Task brief –
Reproduce the material below word for word, everything from its beginning down to and including the line that contains "company-logo: IndustroTech PHILS,. INC. is". Leave the pictures out of your reproduction.
--- Dataset records Enclosed Below ---
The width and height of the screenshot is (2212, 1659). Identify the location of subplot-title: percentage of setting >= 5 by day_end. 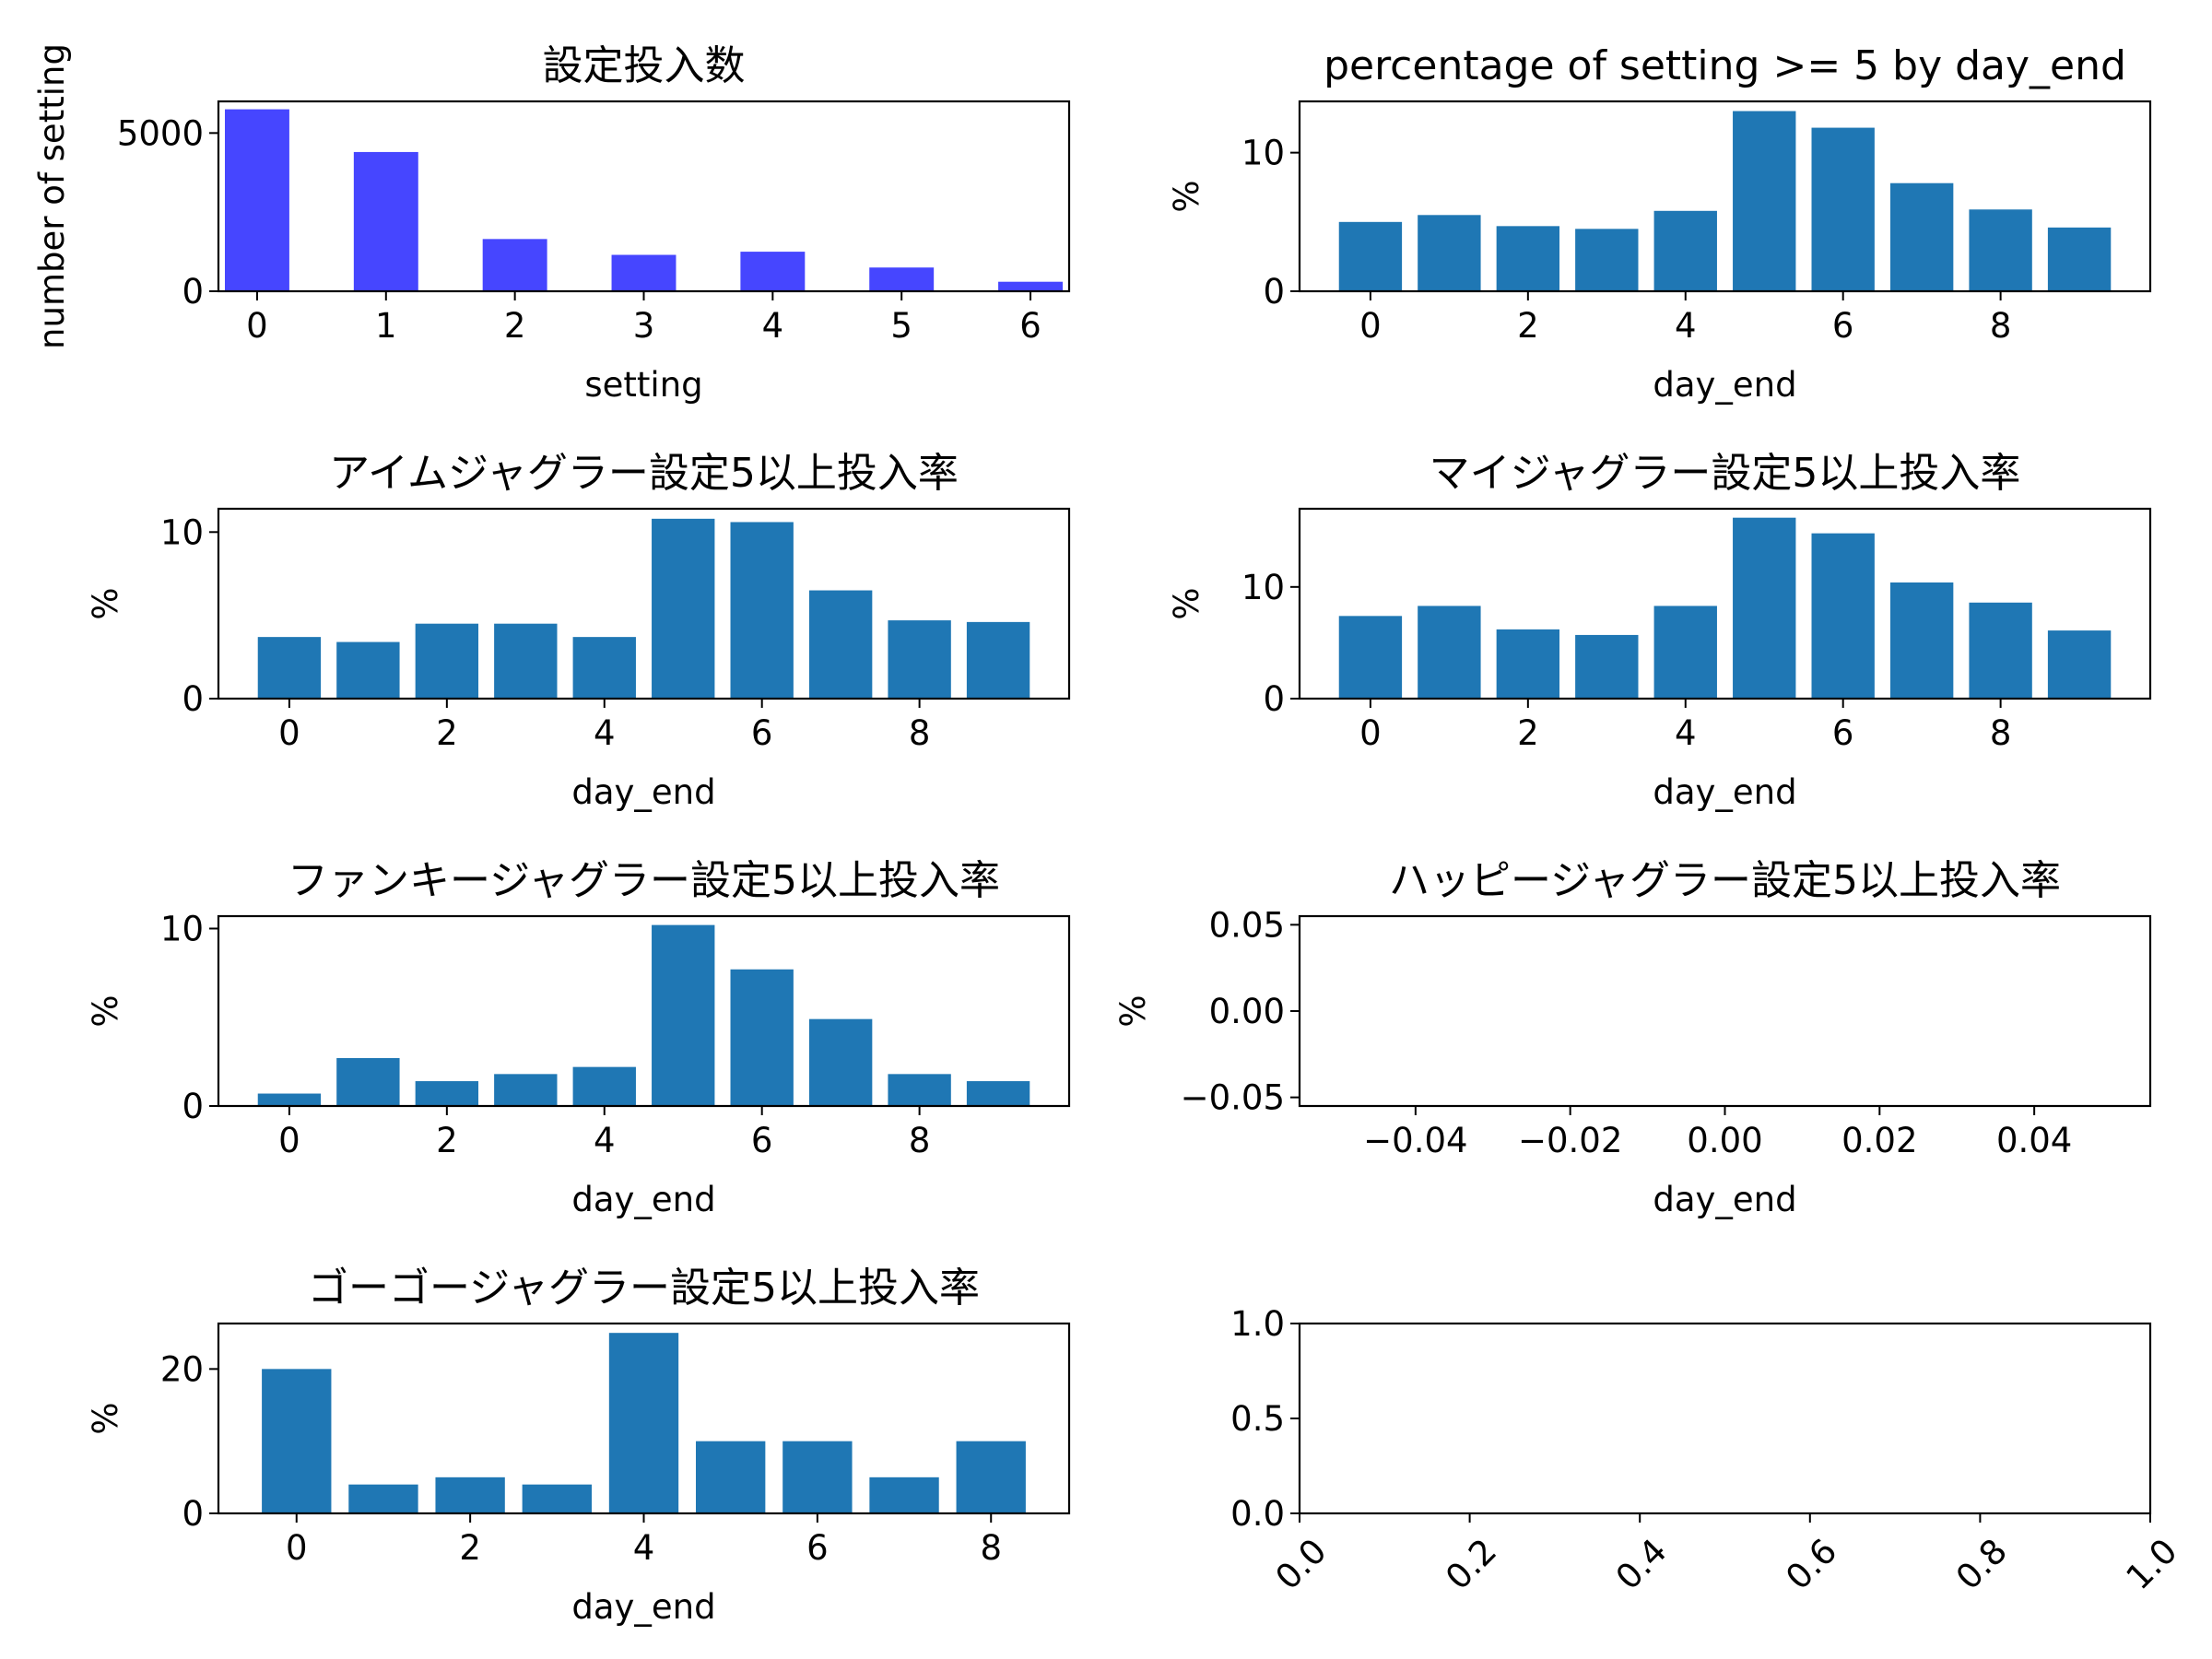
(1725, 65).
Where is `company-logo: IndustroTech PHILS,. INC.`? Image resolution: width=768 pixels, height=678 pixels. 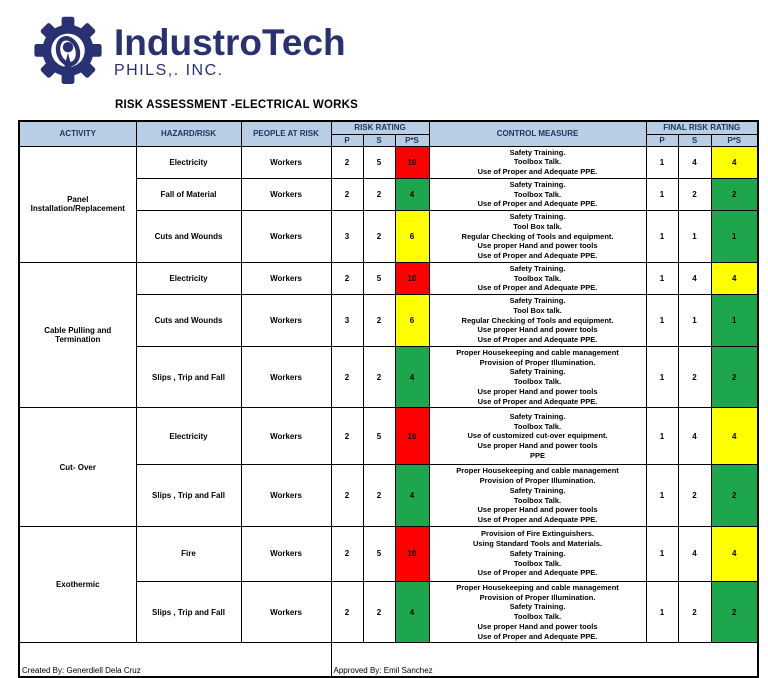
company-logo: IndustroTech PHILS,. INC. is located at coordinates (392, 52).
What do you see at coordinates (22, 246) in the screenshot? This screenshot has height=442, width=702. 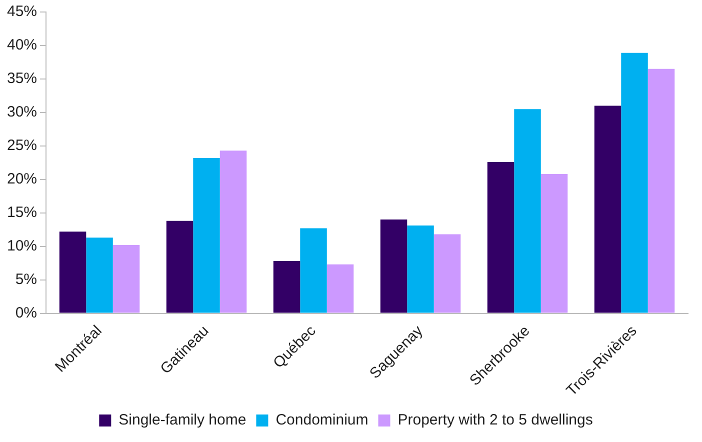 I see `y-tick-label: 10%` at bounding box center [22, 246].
--- End of Enclosed Dataset records ---
Result of the exercise –
The width and height of the screenshot is (2212, 1659). Identify the location of subplot-title: percentage of setting >= 5 by day_end. 
(1725, 65).
Where is `company-logo: IndustroTech PHILS,. INC.`? Image resolution: width=768 pixels, height=678 pixels. 
company-logo: IndustroTech PHILS,. INC. is located at coordinates (392, 52).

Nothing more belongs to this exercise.